Recombinant Mouse Kallikrein 1-related peptidase b22 (Klk1b22) gets produced in an E.coli expression system and contains amino acids 25-259 of the mature protein. The protein comes with an N-terminal 6xHis-SUMO tag, which makes purification and solubility much more manageable. SDS-PAGE analysis shows it reaches over 90% purity - pretty solid for most research work.
Klk1b22 belongs to the kallikrein-related peptidase family, a group known for proteolytic activity across different physiological processes. These enzymes appear to play important roles in inflammation pathways, blood pressure regulation, and tissue remodeling. Though the functional dynamics of Klk1b22 may provide insights into these critical biological processes, much about its specific role remains to be fully understood.
Potential Applications
Note: The applications listed below are based on what we know about this protein's biological functions, published research, and experience from experts in the field. However, we haven't fully tested all of these applications ourselves yet. We'd recommend running some preliminary tests first to make sure they work for your specific research goals.
1. Antibody Development and Immunoassay Optimization
This recombinant Klk1b22 serves as an excellent immunogen for generating specific antibodies against mouse kallikrein 1-related peptidase b22. The full-length mature protein sequence (25-259aa) ensures comprehensive epitope coverage, and the high purity (>90%) minimizes antibodies against contaminants. The His-SUMO tag facilitates purification and immobilization during antibody screening and validation in ELISA, Western blot, or immunoprecipitation assays.
2. Protein-Protein Interaction Studies Using Tag-Assisted Pull-Down Assays
The E.coli expression system may not provide the post-translational modifications and the correct folding environment required for eukaryotic proteins, especially for proteases, which may require specific disulfide bond formation and conformation. SUMO tags may improve solubility, but they cannot guarantee functional folding. Therefore, the probability of this protein folding correctly and being active is relatively low and requires experimental verification. If correctly folded, the protein could identify physiological binding partners. However, a misfolded Klk1b22 may expose hydrophobic regions, leading to non-specific (false-positive) binding or failing to present genuine interaction interfaces, causing false negatives. The large SUMO tag may sterically hinder binding sites. Data interpretation would be challenging without validation using a natively folded protein.
3. Biochemical Characterization and Stability Studies
This is the essential first step to assess the protein's physical properties and folding state. Techniques like size-exclusion chromatography with multi-angle light scattering (SEC-MALS) can determine oligomeric state and homogeneity, while circular dichroism (CD) spectroscopy can analyze secondary structure content and thermal stability.

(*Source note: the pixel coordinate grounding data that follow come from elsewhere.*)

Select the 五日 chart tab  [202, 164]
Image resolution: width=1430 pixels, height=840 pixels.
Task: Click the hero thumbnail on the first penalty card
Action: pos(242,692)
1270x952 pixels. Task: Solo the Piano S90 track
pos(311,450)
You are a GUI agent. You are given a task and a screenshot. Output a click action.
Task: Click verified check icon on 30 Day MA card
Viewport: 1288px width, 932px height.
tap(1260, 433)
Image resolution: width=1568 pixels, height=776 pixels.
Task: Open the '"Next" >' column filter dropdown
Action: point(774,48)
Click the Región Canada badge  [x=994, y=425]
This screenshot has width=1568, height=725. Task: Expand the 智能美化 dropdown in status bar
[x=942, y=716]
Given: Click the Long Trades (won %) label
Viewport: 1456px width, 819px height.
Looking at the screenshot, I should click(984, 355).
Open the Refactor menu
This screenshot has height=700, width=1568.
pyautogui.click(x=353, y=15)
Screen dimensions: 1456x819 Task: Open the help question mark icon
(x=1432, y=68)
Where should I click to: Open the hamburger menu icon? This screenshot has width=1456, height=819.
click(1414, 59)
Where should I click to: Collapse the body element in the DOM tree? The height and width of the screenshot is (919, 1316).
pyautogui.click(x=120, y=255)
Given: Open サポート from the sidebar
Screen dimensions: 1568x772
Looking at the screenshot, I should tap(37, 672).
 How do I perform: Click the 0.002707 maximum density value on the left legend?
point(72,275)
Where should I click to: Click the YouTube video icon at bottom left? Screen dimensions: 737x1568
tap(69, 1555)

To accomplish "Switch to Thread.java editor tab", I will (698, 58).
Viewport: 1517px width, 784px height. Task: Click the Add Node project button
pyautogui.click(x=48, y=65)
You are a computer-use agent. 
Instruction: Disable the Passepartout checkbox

These studies provide critical quality control data for evaluating the protein's suitability for functional applications.
4. Comparative Structural and Functional Analysis Within the Kallikrein Family
This protein can be used for sequence-based comparisons and immunological cross-reactivity studies with other kallikrein family members. However, comparative functional analyses (e.g., enzymatic activity or substrate specificity) would be invalid without confirmed native folding and activity. Structural comparisons via Western blotting or epitope mapping are feasible. It is useful for non-functional comparative studies, but functional analyses require a properly folded and active enzyme.
Final Recommendation & Action Plan
The recombinant Klk1b22 is reliable for antibody development and biochemical characterization but requires rigorous validation for functional studies due to uncertainties in folding and activity. The immediate priority is Application 3 (Biochemical Characterization) to assess protein folding, stability, and oligomeric state through SEC-MALS and CD spectroscopy. If the protein demonstrates monodisperse behavior and structured spectra, proceed to validate enzymatic activity using specific substrates. Once activity is confirmed, Applications 2 and 4 (functional aspects) can be considered. Application 1 (Antibody Development) can proceed immediately regardless of folding status. Without activity validation, limit use to non-functional applications to avoid misleading results. This systematic approach ensures reliable data interpretation.